Touma ebbe l’impressione che la mano di Seiji lo strattonasse un po’ ed ebbe la conferma nell’udire le successive parole:

“Gradirei che ti allontanassi dal bordo del tetto, per favore”.

Certo, lui chiedeva sempre con cortesia.

Touma tentò di strattonare dalla parte opposta. Tentò.

“Non perdo più l'equilibrio, tranquillo...”.

E dal colore che si dipingeva sul muro della casa, il tramonto era bello che concluso.

Evviva.

“E ora torno in camera”.

Già, se Seiji permetteva...

Seiji allora lo lasciò, con una certa titubanza, e Touma ebbe la sensazione che lo stesse tenendo fin troppo d’occhio.

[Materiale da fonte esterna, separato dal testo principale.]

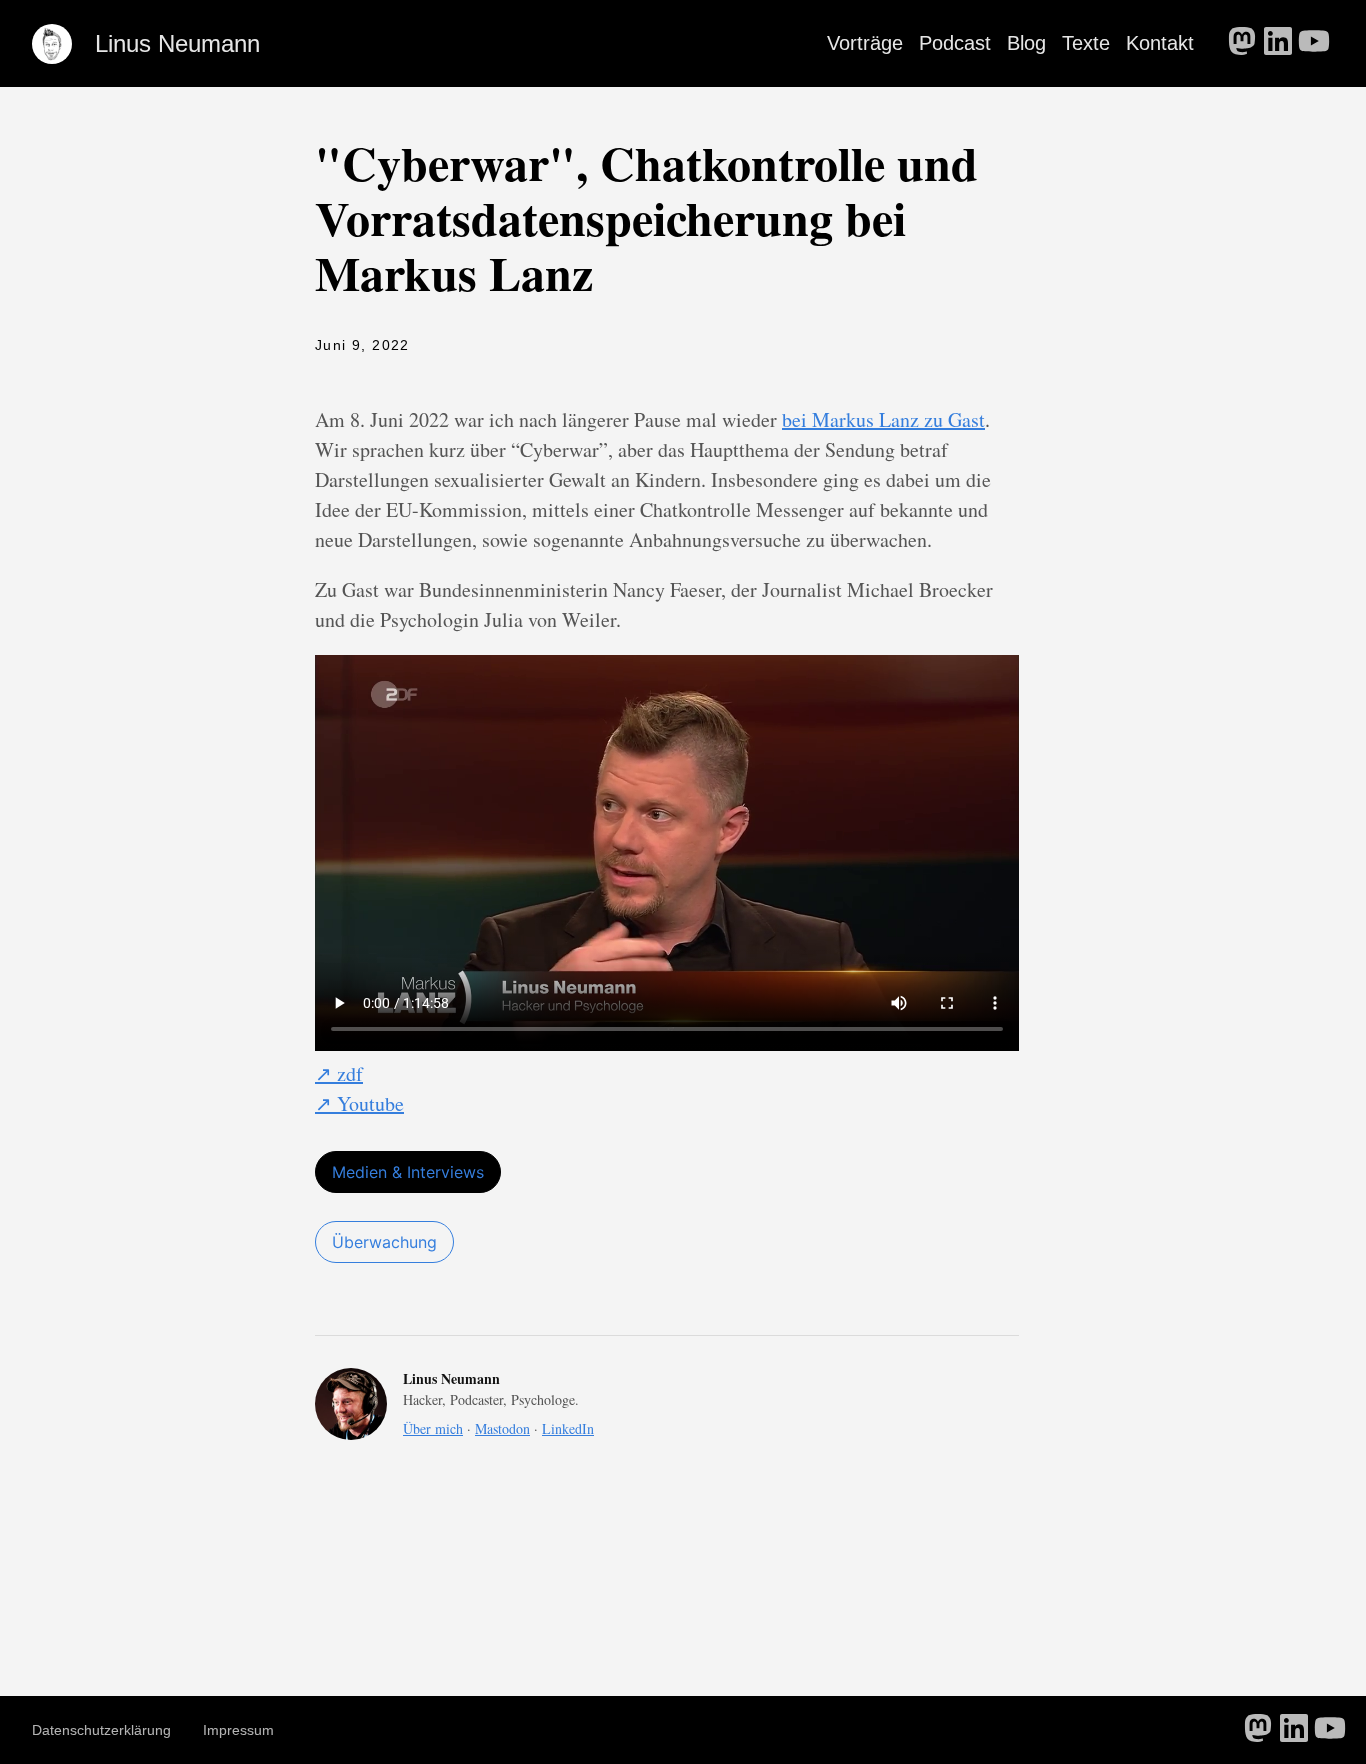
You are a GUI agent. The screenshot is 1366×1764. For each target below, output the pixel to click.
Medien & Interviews (408, 1172)
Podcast (955, 43)
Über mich (433, 1428)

“Adesso? Ma non aspettavi le stelle? Ero io quello del tramonto, a te interessa la notte”.

La mano libera di Touma scivolò sulla propria maglia e andò a stringerla in un pugno nervoso.

“Mi è passata la voglia”.

Era passato tutto quanto.

Non aveva proprio voglia... aveva perduto la pace.

Seiji si rimise comodo all’interno, ma solo per sedersi sul davanzale con un elegante saltello, una gamba ripiegata sul petto, l’altra abbandonata a oscillare nella stanza, la schiena contro la cornice della finestra e le braccia incrociate.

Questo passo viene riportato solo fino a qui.